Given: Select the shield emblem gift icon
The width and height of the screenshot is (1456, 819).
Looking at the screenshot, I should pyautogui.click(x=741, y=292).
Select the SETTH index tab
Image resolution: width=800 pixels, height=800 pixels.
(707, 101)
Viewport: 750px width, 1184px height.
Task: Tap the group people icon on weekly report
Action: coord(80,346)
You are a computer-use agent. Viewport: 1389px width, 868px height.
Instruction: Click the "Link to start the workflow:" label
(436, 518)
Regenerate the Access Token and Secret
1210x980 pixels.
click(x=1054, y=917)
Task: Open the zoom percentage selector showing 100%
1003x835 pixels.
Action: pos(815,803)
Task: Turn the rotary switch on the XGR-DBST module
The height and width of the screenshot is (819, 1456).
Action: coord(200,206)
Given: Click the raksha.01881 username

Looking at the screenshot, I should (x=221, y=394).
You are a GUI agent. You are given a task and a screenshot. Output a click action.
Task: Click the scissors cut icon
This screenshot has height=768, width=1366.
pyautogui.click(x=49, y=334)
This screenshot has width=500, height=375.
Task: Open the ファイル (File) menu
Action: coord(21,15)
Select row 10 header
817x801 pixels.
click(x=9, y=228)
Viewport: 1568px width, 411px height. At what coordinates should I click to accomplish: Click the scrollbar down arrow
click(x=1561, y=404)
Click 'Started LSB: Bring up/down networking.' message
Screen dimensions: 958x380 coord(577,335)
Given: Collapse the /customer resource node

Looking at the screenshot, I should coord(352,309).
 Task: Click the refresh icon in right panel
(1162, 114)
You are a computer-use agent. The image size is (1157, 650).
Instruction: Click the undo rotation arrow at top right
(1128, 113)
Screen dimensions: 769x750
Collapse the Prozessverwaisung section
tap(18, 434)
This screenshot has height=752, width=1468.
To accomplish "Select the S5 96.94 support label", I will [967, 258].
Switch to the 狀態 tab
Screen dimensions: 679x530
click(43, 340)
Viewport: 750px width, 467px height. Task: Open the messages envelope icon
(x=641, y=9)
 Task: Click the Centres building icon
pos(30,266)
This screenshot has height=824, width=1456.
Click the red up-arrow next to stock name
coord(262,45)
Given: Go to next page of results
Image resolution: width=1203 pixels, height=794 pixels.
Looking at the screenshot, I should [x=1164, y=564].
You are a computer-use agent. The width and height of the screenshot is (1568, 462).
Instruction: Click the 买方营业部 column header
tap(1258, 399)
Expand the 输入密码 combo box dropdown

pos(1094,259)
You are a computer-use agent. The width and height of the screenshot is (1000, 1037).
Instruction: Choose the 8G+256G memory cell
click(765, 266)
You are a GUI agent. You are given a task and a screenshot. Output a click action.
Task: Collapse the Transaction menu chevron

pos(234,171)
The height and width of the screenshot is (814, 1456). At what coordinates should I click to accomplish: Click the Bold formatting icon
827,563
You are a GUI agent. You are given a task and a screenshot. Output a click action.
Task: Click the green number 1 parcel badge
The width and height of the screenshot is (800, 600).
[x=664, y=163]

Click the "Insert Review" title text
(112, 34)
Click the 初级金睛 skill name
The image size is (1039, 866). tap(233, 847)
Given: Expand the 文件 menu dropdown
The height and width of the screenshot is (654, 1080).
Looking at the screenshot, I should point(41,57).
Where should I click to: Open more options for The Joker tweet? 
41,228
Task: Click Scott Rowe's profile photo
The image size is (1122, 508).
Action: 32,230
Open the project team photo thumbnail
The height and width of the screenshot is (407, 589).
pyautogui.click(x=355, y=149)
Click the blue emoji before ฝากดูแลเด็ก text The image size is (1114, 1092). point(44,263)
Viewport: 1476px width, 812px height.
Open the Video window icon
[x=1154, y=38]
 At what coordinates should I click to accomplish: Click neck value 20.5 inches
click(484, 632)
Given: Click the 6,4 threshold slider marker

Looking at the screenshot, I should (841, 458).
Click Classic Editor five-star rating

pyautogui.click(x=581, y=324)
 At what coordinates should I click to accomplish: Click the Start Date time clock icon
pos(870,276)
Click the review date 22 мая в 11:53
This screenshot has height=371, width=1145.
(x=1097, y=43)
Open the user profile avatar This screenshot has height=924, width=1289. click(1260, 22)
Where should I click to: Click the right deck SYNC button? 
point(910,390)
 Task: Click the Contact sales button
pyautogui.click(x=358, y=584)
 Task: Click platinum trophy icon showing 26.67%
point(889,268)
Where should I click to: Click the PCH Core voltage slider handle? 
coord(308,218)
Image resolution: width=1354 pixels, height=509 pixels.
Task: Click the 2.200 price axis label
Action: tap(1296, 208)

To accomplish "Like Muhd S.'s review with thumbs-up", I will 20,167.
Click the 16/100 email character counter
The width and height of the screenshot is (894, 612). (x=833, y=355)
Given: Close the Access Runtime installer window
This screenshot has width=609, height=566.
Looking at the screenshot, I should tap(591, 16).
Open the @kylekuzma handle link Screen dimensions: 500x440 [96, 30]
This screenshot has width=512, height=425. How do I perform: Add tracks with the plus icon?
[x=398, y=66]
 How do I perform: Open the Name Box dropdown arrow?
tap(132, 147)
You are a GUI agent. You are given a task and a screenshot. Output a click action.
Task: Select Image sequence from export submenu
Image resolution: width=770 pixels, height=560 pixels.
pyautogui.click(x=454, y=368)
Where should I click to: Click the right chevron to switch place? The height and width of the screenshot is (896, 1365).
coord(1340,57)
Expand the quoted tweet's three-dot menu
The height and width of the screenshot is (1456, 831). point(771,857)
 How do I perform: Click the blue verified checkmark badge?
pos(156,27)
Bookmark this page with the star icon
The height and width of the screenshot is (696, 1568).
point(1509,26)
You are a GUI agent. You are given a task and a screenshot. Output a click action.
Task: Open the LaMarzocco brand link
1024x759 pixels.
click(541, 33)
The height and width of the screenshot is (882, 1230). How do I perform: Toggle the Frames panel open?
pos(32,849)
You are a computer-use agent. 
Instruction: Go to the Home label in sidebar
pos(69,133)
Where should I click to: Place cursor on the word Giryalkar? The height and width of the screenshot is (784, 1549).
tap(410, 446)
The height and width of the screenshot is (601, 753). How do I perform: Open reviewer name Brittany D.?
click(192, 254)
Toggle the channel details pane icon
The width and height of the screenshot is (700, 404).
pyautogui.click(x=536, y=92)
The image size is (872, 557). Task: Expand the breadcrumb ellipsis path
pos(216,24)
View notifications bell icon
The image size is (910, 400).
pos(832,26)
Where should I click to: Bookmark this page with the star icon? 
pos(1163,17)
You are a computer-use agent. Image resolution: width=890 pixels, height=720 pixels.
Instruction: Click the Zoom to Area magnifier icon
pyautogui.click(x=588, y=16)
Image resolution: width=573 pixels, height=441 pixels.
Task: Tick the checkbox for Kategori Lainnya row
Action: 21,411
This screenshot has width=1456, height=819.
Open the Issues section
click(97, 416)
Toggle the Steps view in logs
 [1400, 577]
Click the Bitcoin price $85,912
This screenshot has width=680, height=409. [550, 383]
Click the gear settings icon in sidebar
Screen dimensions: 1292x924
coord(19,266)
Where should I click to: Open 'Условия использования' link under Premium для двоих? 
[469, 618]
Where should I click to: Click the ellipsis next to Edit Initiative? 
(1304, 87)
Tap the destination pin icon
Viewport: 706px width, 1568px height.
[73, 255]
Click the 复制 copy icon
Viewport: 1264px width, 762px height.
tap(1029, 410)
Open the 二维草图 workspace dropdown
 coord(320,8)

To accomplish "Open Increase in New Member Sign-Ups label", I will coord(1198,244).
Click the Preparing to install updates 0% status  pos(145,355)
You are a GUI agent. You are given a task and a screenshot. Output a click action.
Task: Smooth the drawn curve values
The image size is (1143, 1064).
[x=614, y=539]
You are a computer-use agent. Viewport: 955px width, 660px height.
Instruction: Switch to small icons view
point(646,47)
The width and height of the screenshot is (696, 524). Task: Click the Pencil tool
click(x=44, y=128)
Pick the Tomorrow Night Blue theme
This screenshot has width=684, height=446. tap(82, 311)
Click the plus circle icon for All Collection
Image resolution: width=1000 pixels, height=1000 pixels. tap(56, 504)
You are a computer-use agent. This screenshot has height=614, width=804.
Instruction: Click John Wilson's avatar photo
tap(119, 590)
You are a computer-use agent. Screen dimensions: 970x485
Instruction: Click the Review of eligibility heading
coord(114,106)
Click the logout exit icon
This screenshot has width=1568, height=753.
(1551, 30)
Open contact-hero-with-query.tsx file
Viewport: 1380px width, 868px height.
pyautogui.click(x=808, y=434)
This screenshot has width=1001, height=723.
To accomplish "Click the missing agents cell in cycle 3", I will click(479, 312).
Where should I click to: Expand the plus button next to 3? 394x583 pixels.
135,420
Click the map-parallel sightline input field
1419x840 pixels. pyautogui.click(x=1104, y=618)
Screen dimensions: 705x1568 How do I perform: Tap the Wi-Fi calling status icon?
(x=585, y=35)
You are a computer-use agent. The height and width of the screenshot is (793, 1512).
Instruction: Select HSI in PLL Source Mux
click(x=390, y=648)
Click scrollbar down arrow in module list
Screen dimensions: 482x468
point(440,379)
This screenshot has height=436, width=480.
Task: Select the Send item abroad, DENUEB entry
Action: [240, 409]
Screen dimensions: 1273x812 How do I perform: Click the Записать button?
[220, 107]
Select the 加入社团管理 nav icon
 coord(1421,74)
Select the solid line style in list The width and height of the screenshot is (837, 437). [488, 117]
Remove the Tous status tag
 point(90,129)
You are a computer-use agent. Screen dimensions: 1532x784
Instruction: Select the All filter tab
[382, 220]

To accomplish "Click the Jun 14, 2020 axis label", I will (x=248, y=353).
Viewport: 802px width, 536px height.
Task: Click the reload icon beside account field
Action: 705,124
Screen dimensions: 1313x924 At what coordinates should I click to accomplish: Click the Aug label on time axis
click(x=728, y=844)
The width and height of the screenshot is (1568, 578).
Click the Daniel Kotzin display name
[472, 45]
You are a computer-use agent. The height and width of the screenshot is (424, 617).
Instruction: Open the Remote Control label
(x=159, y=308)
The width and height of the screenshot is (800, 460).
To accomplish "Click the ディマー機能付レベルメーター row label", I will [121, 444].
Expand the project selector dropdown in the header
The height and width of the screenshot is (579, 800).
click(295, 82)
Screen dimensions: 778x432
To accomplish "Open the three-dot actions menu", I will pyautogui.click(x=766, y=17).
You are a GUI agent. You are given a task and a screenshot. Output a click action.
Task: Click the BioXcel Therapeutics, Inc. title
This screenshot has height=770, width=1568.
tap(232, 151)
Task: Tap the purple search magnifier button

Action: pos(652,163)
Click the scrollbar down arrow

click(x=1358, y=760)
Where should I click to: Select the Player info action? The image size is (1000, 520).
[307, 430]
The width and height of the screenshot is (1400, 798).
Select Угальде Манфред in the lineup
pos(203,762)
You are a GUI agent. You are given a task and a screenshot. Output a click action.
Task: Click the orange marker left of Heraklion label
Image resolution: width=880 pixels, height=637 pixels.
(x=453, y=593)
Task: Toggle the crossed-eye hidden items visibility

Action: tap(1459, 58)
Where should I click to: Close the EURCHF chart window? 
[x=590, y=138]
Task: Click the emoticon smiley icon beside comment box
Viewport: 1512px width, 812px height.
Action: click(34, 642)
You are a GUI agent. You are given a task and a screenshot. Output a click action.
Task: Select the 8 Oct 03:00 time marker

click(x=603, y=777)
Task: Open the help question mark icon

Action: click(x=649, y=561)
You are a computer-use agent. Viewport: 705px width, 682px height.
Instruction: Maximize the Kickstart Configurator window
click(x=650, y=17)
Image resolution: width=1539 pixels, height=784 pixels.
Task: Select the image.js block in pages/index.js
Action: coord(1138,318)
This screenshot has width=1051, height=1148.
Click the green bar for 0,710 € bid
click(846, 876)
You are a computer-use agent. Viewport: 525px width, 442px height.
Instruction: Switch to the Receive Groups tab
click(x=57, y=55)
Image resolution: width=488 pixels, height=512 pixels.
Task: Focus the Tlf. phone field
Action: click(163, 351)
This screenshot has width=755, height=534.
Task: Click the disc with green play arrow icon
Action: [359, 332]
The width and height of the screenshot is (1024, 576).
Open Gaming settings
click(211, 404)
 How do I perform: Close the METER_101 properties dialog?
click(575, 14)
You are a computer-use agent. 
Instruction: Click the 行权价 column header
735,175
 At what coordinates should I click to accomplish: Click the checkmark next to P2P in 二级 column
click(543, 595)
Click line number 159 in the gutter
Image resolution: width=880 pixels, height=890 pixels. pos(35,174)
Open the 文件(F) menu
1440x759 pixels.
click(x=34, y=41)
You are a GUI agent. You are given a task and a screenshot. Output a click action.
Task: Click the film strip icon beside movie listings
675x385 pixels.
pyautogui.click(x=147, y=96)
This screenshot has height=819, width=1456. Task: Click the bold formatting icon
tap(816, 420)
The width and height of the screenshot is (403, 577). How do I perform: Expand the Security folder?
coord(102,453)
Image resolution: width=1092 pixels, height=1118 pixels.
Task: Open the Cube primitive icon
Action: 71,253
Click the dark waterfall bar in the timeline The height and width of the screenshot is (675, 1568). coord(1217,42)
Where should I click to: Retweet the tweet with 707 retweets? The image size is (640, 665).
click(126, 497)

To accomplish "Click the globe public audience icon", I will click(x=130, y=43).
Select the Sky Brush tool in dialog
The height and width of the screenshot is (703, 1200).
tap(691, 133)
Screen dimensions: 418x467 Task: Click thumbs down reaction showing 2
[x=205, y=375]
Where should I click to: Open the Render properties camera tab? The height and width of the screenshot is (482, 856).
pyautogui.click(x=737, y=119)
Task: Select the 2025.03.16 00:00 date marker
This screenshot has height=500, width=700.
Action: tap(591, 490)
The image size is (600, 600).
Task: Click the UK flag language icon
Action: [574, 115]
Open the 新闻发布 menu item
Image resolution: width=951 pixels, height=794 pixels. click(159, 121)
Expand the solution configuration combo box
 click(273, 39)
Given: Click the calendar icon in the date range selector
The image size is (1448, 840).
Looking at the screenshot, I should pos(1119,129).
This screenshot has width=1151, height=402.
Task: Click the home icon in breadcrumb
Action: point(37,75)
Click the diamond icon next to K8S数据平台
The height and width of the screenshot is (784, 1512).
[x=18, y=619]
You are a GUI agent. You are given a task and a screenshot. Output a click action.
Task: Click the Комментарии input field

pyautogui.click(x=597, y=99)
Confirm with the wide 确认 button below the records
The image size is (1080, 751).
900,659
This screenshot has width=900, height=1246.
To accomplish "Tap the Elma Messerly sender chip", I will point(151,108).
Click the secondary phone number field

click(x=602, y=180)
=-=-=-=-=
Convert the part of the listing above, starting with the line containing "Click the Preparing" and going on through the line containing "[x=614, y=539]", into a two-column CSV with the headers instruction and click. Give each request one row, with its text and its answer each in a single quoted field and any line breaks replaced by spaces.

instruction,click
"Click the Preparing to install updates 0% status","pos(145,355)"
"You are a GUI agent. You are given a task and a screenshot. Output a click action. Task: Smooth the drawn curve values The image size is (1143, 1064).","[x=614, y=539]"